BRANO ESTRATTO
◆ ◆ ◆ ◆ ◆

1810
Critiche del Cardinale ai suoi colleghi cardinali
Arrivato a Parigi, il Cardinale era deciso anche qui a proseguire nel suo comportamento di rifiutare contatti con le autorità francesi, anche se si fosse trattato di personaggi con i quali avesse precedentemente stretto rapporti di amicizia.
Egli decide di attenersi scrupolosamente all’invito di Pio VII.
“Il Papa aveva vietato in Roma ai Cardinali e prelati di intervenire a qualunque pranzo e qualunque ricevimento e festa in un tempo di tanto lutto della Chiesa e della S. Sede.”
Anche se “Tutti i Grandi della Corte, tutti i Ministri mi conoscevano personalmente e, dirò anche, mi amavano. L’Arcicancelliere, l’Arcitesoriere, il vice Grande Elettore, il Ministro dei Culti, il Ministro della Police (Fouchè) e quasi tutti gli altri Ministri erano in questo caso a mio riguardo. Ma dirò di più io conoscevo personalmente tutta la famiglia Imperiale, la madre dell’Imperadore, i fratelli, le sorelle, i cognati, i nuovi Re e Regine, che avevo tutti serviti in Roma, dove vennero nel tempo del mio Ministero, oltre averli conosciuti anche nel mio primo viaggio a Parigi per il Concordato.”
Ma, i suoi colleghi cardinali “intervenivano a tutti i pranzi, correvano a tutte le assemblee, nelle case dei Grandi e dei Ministri.”
“Io non intendo di accusarli, ma narro semplicemente il puro fatto”, e meno male che le “Memorie” sono state pubblicate 40 anni dopo questi avvenimenti!
Li accusa eccome! Ne salva solo tre:
“È facile però imaginare quanto mi costasse il non agire così, quando agivano così tutti gli altri, eccettuato quel Cardinale (Di Pietro), che venne con me a Parigi, e due altri (il Pignatelli ed il Saluzzo) giuntivi contemporaneamente, animati delle stesse mie considerazioni.
Egli decide, insieme ai tre colleghi, che, “alla riserva dei primi atti assolutamente indispensabili di dovere e di convenienza, la mia vita sarebbe stata ritiratissima.”

◆ ◆ ◆ ◆ ◆

DATI FORNITI

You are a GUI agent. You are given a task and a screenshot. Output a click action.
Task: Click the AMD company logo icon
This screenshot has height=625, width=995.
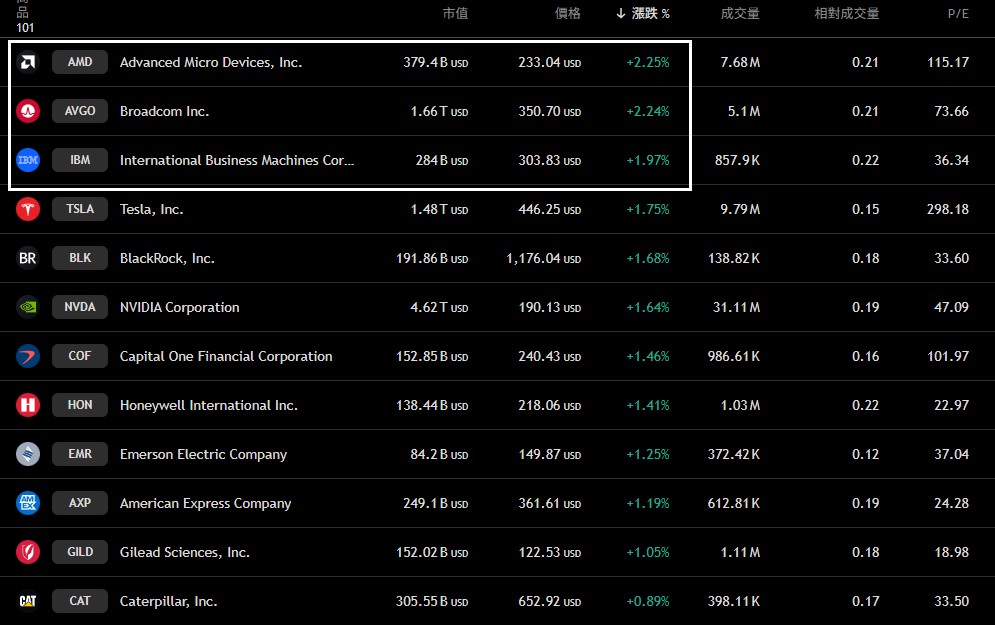click(28, 62)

◆ ◆ ◆ ◆ ◆

SFIDE PROPOSTE
A: Riprendi il brano sul Cardinale da "Li accusa eccome!" a "stesse mie considerazioni.", scambiando "Parigi" con "Vienna".
B: Traduci in inglese questa frase del brano sul Cardinale: "Egli decide di attenersi scrupolosamente all’invito di Pio VII."

SOLUZIONI SVOLTE
A:
Li accusa eccome! Ne salva solo tre:
“È facile però imaginare quanto mi costasse il non agire così, quando agivano così tutti gli altri, eccettuato quel Cardinale (Di Pietro), che venne con me a Vienna, e due altri (il Pignatelli ed il Saluzzo) giuntivi contemporaneamente, animati delle stesse mie considerazioni.

B: He decides to adhere scrupulously to the invitation of Pius VII.